> **Exercise requirements**
For every line in the entries that contains "named", show the whole line.

# # # #

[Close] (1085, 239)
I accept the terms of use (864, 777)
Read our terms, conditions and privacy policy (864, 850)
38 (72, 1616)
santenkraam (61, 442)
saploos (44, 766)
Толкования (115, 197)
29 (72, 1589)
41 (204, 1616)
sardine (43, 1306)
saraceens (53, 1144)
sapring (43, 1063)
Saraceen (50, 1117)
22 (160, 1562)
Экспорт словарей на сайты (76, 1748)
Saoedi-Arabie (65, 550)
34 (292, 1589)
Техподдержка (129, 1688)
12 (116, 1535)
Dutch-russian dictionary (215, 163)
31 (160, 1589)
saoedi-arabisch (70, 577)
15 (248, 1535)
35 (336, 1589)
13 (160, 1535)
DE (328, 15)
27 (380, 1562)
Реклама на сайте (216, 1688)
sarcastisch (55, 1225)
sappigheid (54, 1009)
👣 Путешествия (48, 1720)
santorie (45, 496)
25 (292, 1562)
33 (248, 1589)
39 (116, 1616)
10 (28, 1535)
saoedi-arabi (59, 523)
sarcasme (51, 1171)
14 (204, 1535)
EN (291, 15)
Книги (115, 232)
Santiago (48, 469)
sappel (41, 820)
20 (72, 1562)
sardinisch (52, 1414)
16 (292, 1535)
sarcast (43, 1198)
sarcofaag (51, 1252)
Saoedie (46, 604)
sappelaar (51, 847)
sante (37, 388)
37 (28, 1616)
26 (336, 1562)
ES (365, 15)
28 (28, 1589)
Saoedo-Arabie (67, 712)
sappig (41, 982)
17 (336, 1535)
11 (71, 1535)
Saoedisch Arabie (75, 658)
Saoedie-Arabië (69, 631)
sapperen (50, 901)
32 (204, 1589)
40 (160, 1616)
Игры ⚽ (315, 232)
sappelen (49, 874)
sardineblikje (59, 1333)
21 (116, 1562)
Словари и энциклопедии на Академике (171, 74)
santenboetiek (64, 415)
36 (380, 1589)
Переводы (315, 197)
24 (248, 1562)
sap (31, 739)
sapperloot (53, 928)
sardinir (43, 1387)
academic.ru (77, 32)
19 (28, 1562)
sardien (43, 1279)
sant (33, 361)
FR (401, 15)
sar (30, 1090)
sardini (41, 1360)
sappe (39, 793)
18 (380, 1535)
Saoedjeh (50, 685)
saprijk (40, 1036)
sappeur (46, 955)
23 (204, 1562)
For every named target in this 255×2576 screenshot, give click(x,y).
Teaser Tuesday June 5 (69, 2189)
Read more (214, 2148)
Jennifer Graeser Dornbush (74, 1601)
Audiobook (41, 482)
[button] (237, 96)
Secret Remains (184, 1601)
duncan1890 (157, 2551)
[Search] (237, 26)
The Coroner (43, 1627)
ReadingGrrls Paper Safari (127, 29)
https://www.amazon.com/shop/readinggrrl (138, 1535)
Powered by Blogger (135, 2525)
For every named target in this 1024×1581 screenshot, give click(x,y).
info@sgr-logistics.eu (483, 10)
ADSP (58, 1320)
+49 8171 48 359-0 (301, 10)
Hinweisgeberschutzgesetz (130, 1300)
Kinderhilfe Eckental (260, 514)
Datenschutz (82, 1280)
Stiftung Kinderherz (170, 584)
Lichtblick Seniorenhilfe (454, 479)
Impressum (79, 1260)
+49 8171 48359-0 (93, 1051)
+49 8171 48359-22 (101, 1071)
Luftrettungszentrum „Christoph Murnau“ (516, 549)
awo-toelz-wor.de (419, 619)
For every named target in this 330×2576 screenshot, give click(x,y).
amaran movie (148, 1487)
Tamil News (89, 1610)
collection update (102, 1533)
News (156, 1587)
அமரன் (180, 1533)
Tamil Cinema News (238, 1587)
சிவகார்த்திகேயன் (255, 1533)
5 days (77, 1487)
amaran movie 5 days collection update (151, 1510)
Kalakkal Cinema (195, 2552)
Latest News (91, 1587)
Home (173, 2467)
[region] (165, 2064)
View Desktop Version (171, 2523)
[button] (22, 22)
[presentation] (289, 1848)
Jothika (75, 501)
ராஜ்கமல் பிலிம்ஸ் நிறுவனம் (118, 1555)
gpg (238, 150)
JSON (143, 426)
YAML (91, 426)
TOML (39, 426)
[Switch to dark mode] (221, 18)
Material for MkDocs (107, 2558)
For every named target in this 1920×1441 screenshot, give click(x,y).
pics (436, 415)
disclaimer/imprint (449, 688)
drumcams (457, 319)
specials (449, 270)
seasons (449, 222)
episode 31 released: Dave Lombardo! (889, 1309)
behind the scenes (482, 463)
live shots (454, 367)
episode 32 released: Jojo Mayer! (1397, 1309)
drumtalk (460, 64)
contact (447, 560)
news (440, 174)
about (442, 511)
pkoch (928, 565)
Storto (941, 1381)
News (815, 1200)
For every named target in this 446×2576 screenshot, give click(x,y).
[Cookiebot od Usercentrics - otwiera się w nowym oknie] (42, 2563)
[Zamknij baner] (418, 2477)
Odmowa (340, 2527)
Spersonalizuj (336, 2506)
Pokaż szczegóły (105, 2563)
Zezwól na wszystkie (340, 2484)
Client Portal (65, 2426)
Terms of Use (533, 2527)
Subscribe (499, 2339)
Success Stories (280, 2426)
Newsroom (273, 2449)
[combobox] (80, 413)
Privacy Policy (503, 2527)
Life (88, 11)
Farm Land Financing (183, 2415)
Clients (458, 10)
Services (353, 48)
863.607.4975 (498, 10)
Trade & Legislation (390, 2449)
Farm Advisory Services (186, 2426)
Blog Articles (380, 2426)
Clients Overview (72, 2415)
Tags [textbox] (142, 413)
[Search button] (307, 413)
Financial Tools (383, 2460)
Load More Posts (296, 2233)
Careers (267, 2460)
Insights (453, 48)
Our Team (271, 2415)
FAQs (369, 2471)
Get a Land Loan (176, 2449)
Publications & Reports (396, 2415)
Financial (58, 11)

# # # #

> **Exercise answer**
For every named target in this 255×2576 screenshot, give click(x,y).
For every named target in this 1024×1581 screenshot, give click(x,y).
For every named target in this 330×2576 screenshot, give click(x,y).
For every named target in this 1920×1441 screenshot, give click(x,y).
For every named target in this 446×2576 screenshot, give click(x,y).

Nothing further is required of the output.